— Begin —

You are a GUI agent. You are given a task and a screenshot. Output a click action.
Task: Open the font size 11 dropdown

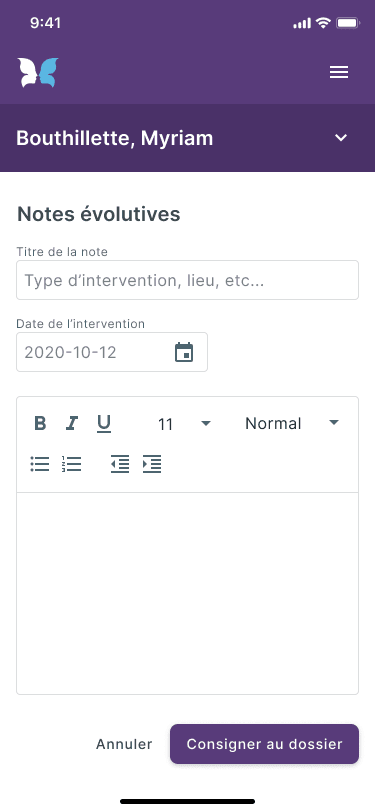point(184,424)
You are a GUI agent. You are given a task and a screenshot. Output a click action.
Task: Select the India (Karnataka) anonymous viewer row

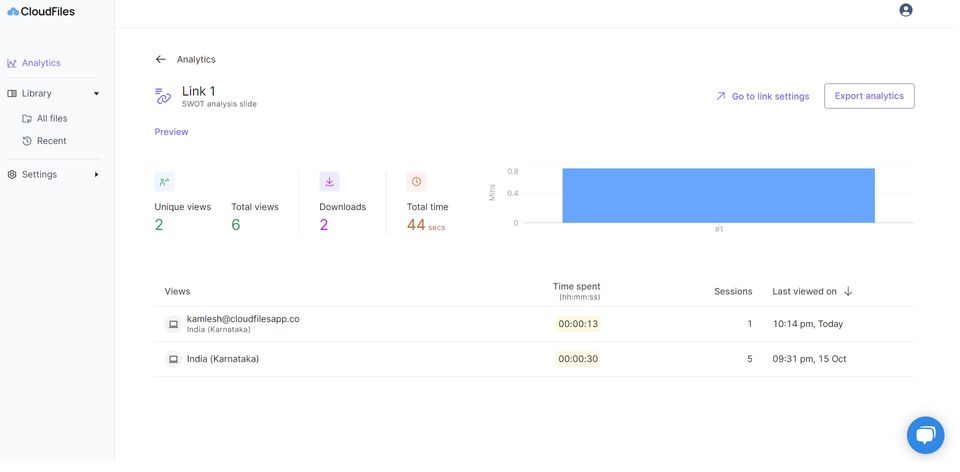222,359
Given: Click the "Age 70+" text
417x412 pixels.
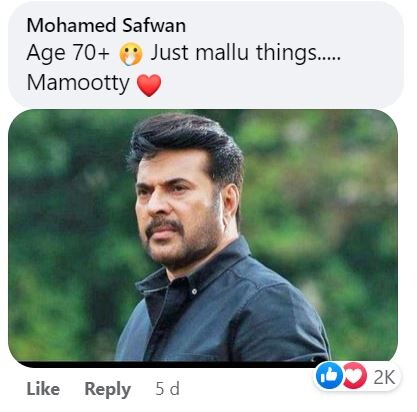Looking at the screenshot, I should point(68,53).
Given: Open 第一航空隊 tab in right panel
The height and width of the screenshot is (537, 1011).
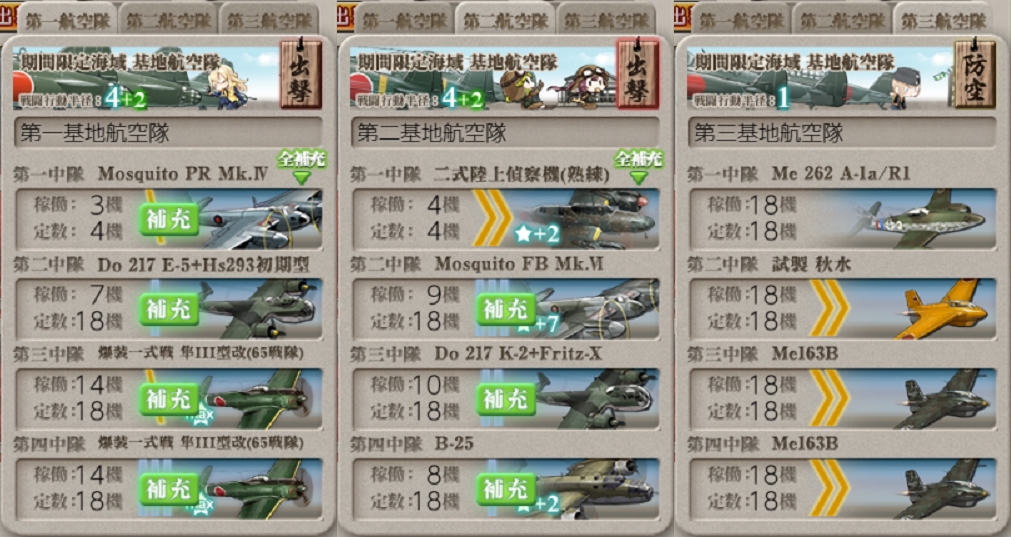Looking at the screenshot, I should tap(741, 20).
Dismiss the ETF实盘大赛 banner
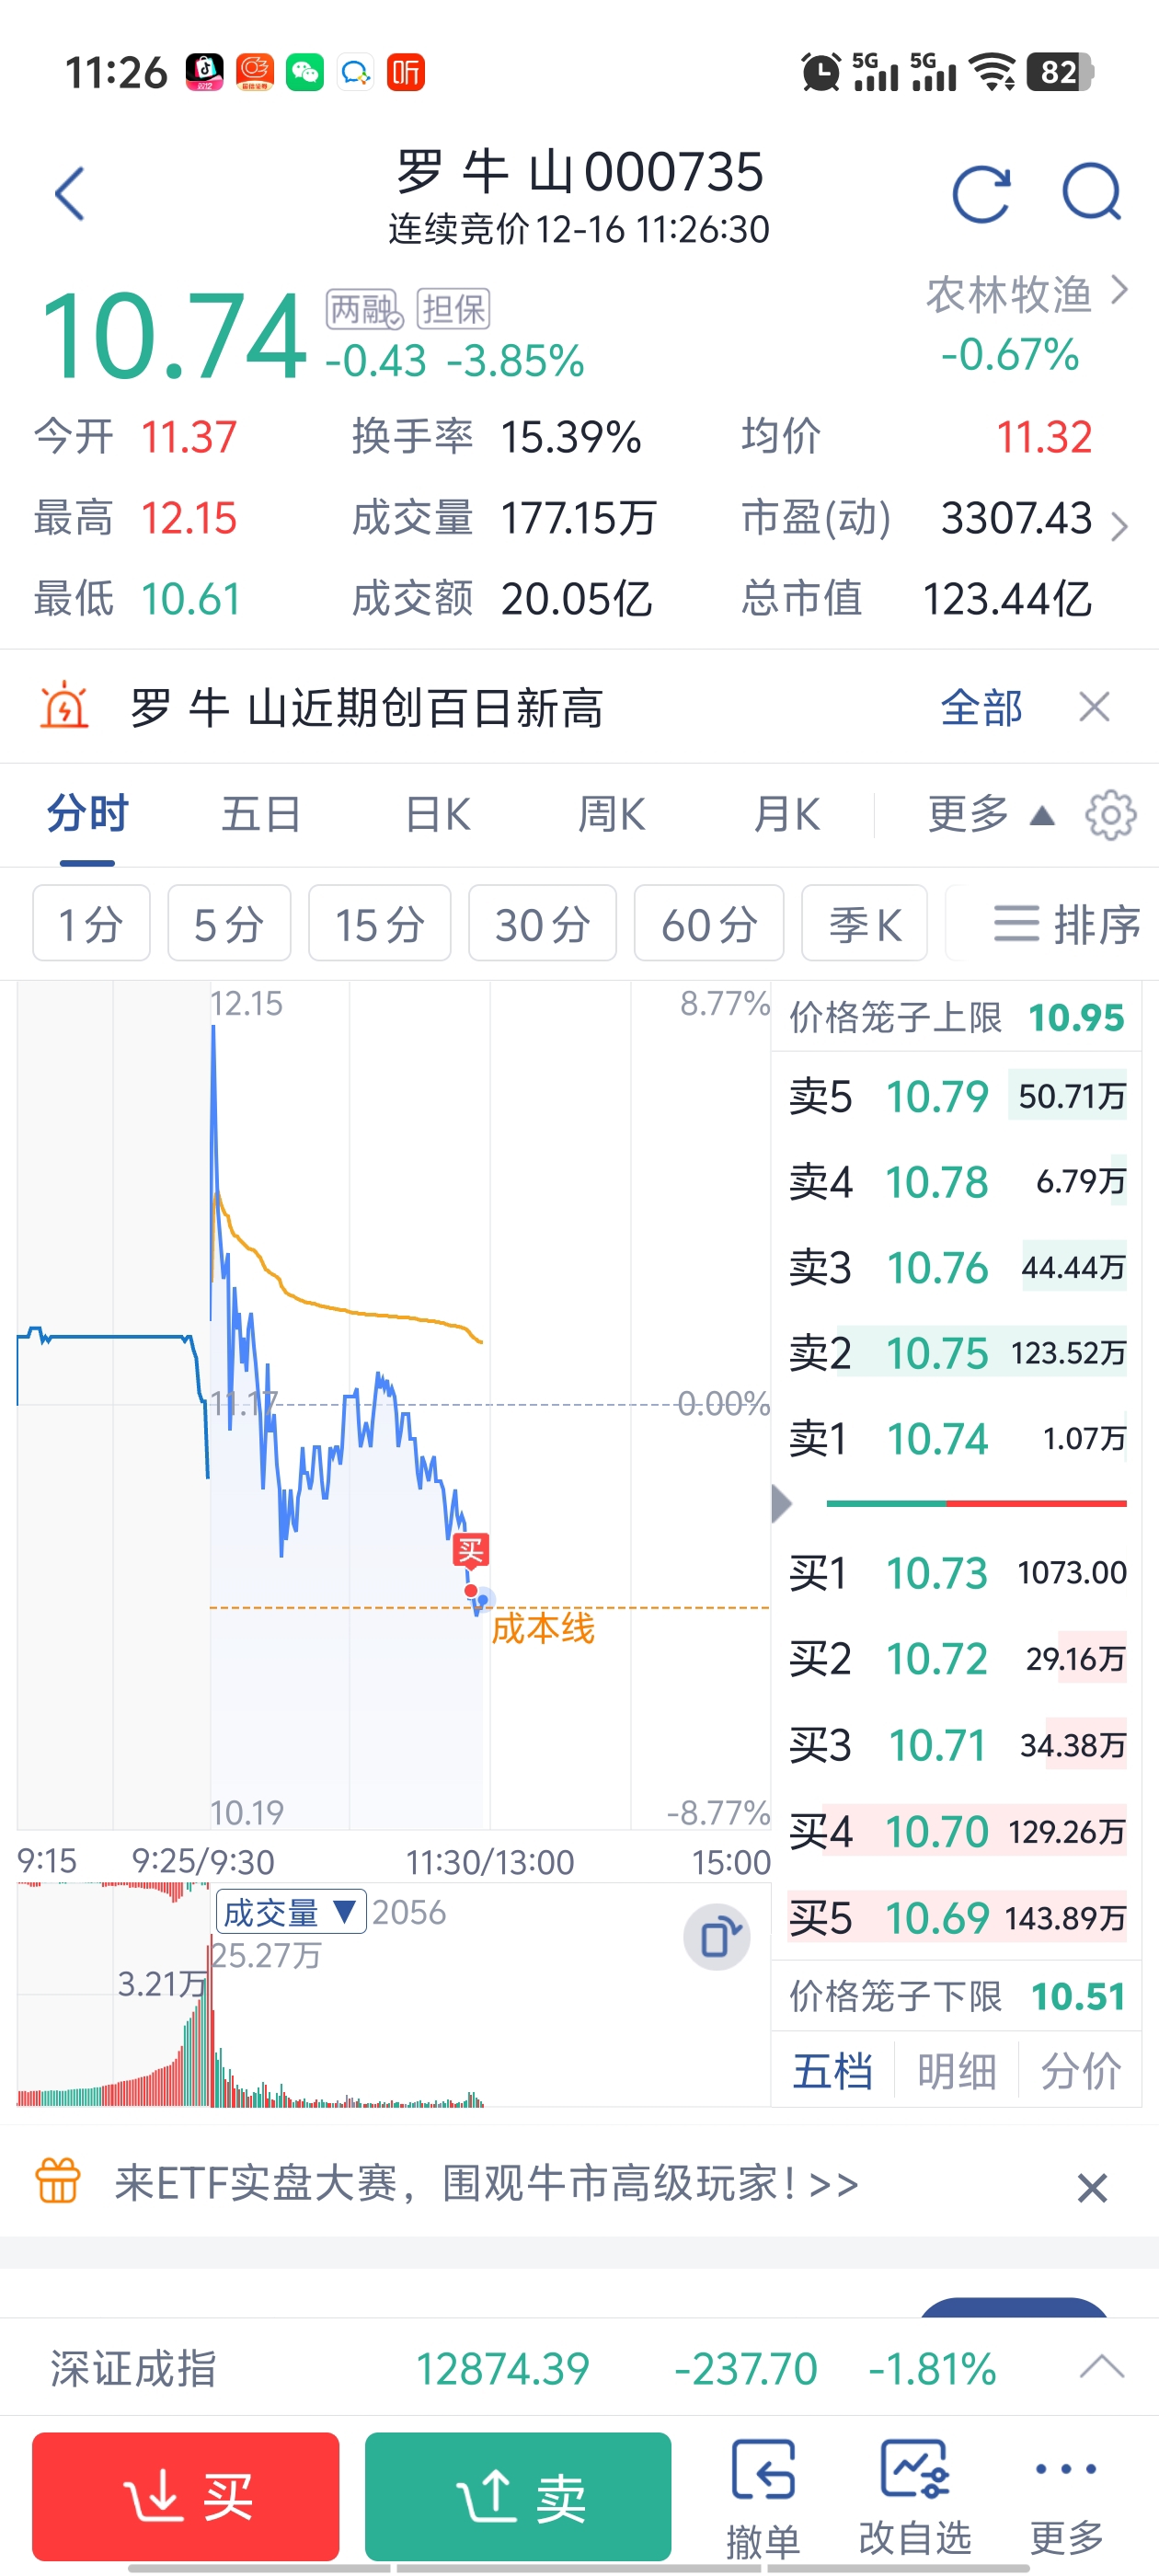The height and width of the screenshot is (2576, 1159). 1092,2189
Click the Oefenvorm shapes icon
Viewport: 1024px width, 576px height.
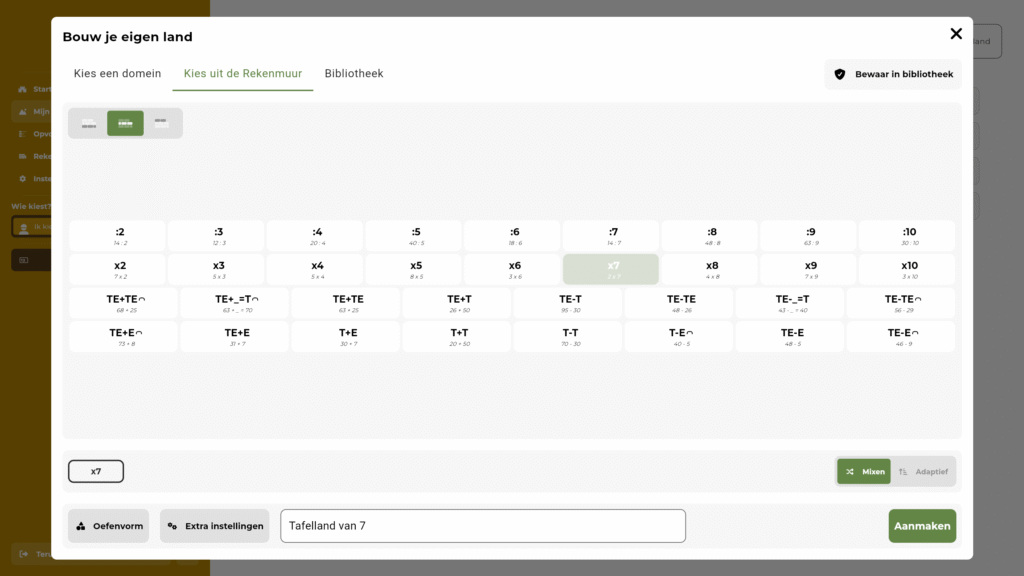[81, 526]
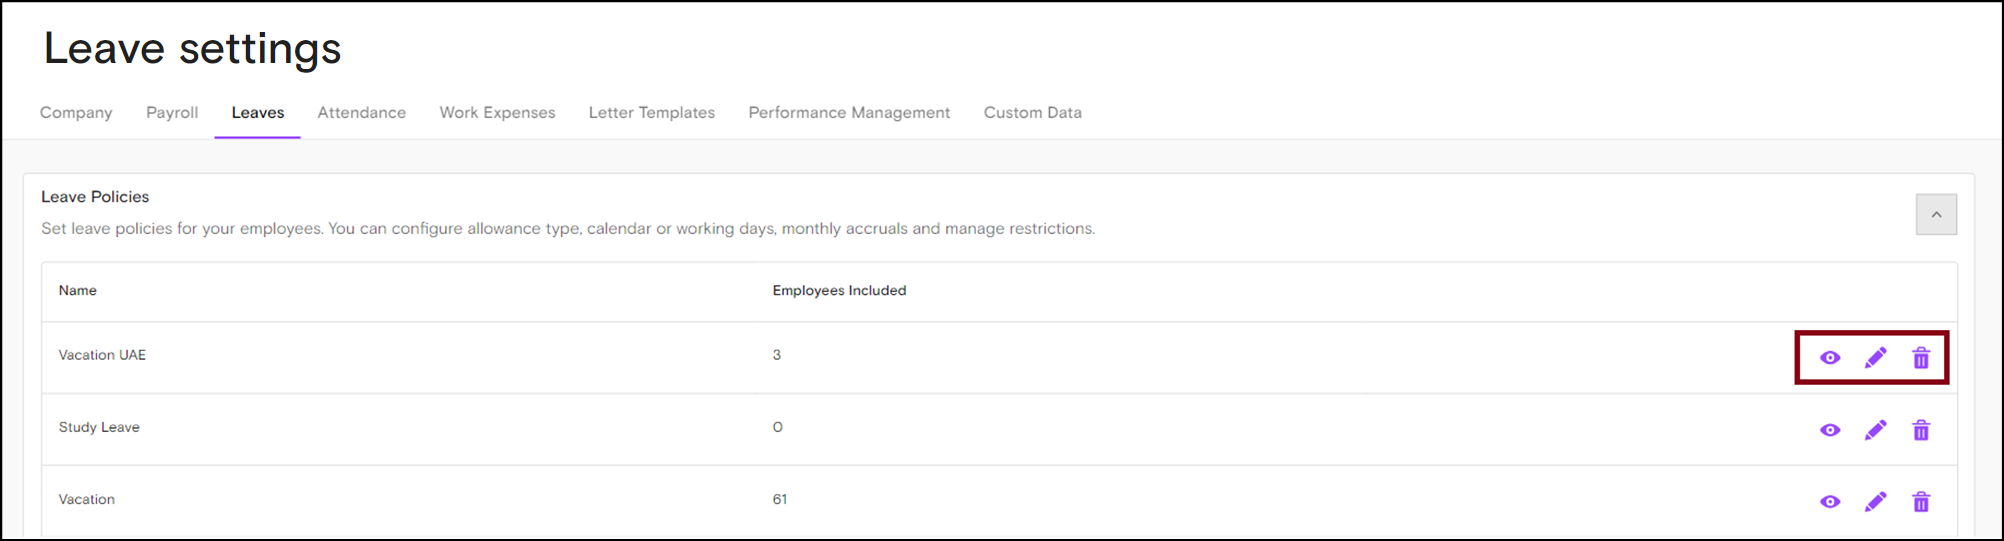Click the trash icon for Vacation policy
Screen dimensions: 2004x541
(1921, 502)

— End —

Please render each nonblank line of the material above as a Markdown table with the columns Row and Material line, leaving the pictures out.

| Row | Material line |
|---|---|
| 1 | You are a GUI agent. You are given a task and a screenshot. Output a click action. |
| 2 | Task: Open the font size 11 dropdown |
| 3 | point(184,424) |
| 4 | You are a GUI agent. You are given a task and a screenshot. Output a click action. |
| 5 | Task: Select the India (Karnataka) anonymous viewer row |
| 6 | 222,359 |
| 7 | Given: Click the "Age 70+" text |
| 8 | 417x412 pixels. |
| 9 | Looking at the screenshot, I should point(68,53). |
| 10 | Given: Open 第一航空隊 tab in right panel |
| 11 | The height and width of the screenshot is (537, 1011). |
| 12 | Looking at the screenshot, I should tap(741, 20). |
| 13 | Dismiss the ETF实盘大赛 banner |
| 14 | The height and width of the screenshot is (2576, 1159). 1092,2189 |
| 15 | Click the Oefenvorm shapes icon |
| 16 | Viewport: 1024px width, 576px height. |
| 17 | [81, 526] |
| 18 | Click the trash icon for Vacation policy |
| 19 | Screen dimensions: 2004x541 |
| 20 | (1921, 502) |